Who can participate: The trial is designed for patients aged 18 to 69 years old with primary plasma cell leukemia, defined as having at least 5% circulating plasma cells in the blood. Participants must be eligible for high-dose Melphalan therapy with autologous stem cell transplantation. An ECOG performance status of 0, 1, or 2 is required, indicating they can perform daily activities with varying levels of restriction. Adequate kidney function with creatinine clearance of at least 20 mL/min is necessary, along with liver enzyme levels no more than 3 times the normal limit and total bilirubin no more than 2 times normal. Female participants of childbearing potential must agree to use two effective methods of birth control throughout the study and for 90 days after treatment completion.
Who cannot participate: The trial has specific criteria ensuring participant safety and study integrity, though detailed exclusion criteria focus on ensuring adequate organ function and appropriate disease characteristics.
What the trial involves: This study combines several treatment approaches.

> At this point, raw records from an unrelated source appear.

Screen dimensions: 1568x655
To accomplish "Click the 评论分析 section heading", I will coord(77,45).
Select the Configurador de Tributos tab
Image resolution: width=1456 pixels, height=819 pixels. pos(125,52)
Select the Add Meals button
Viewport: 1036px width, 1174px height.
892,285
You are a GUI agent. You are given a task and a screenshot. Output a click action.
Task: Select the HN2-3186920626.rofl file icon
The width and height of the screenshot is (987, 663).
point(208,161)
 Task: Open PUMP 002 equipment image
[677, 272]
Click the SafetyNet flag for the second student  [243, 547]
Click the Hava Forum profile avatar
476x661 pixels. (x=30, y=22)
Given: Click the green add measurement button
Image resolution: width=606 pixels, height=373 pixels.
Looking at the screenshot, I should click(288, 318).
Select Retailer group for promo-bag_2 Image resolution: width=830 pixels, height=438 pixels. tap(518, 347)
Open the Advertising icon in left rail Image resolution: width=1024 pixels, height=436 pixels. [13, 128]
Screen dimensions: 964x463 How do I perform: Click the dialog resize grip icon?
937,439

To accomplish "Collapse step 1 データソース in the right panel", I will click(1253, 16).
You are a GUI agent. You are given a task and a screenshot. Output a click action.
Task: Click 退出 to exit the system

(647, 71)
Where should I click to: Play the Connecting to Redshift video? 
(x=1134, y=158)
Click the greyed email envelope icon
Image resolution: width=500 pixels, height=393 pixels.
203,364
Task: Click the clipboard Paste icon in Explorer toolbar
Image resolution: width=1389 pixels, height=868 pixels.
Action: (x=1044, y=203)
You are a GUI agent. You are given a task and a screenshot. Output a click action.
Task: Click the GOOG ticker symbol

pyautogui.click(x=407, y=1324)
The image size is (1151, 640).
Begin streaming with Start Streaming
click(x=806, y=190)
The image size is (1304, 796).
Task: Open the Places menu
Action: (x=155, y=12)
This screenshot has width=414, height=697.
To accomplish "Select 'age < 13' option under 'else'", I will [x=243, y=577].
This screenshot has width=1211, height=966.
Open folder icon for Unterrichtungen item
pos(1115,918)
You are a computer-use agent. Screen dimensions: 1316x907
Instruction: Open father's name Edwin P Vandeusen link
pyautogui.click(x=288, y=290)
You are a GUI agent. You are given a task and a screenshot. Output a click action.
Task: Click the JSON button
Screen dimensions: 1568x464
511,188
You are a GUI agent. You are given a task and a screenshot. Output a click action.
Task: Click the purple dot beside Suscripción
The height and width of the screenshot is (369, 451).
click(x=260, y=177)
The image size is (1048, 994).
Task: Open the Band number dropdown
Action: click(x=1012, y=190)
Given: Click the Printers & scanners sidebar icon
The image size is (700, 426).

The induction phase uses lenalidomide (Revlimid) in capsule form, daratumumab (DARZALEX) administered as a subcutaneous injection, dexamethasone given both intravenously and orally, and bortezomib administered subcutaneously. Daratumumab is a monoclonal antibody that attaches to specific proteins on cancer cells, helping the immune system destroy them. Following induction therapy, eligible patients undergo stem cell transplantation using high-dose Melphalan chemotherapy to prepare the body. The trial monitors various outcomes including response rates, progression-free survival, overall survival, and quality of life using standardized questionnaires. The study also evaluates treatment effectiveness based on specific genetic changes in cancer cells.
Summary
The three clinical trials currently available for plasma cell leukaemia demonstrate diverse therapeutic approaches to this rare and aggressive blood cancer. Each trial is conducted in a different European country—Greece, Spain, and France—providing geographical diversity in access to experimental treatments.
A notable observation is that two of the three trials utilize daratumumab, a monoclonal antibody targeting cancer cells, highlighting its importance as an investigational treatment for this condition. The Greek and French trials both incorporate daratumumab in combination with other established cancer medications, while the Spanish trial takes an innovative approach with CAR-T cell therapy, representing one of the most advanced forms of immunotherapy currently under investigation.
All three studies focus exclusively on newly diagnosed patients who have not received prior treatment, suggesting researchers are investigating first-line treatment options that might improve outcomes from the earliest stages of diagnosis. The trials vary in their approach to treatment intensity, with two studies including pathways to stem cell transplantation for eligible patients, while the Spanish trial focuses solely on the CAR-T cell approach without transplantation.
The age ranges differ slightly across trials, with the French study having the most restrictive upper age limit of 69 years, while the Greek trial accepts patients up to 80 years old. This variation reflects different approaches to balancing treatment intensity with patient safety considerations.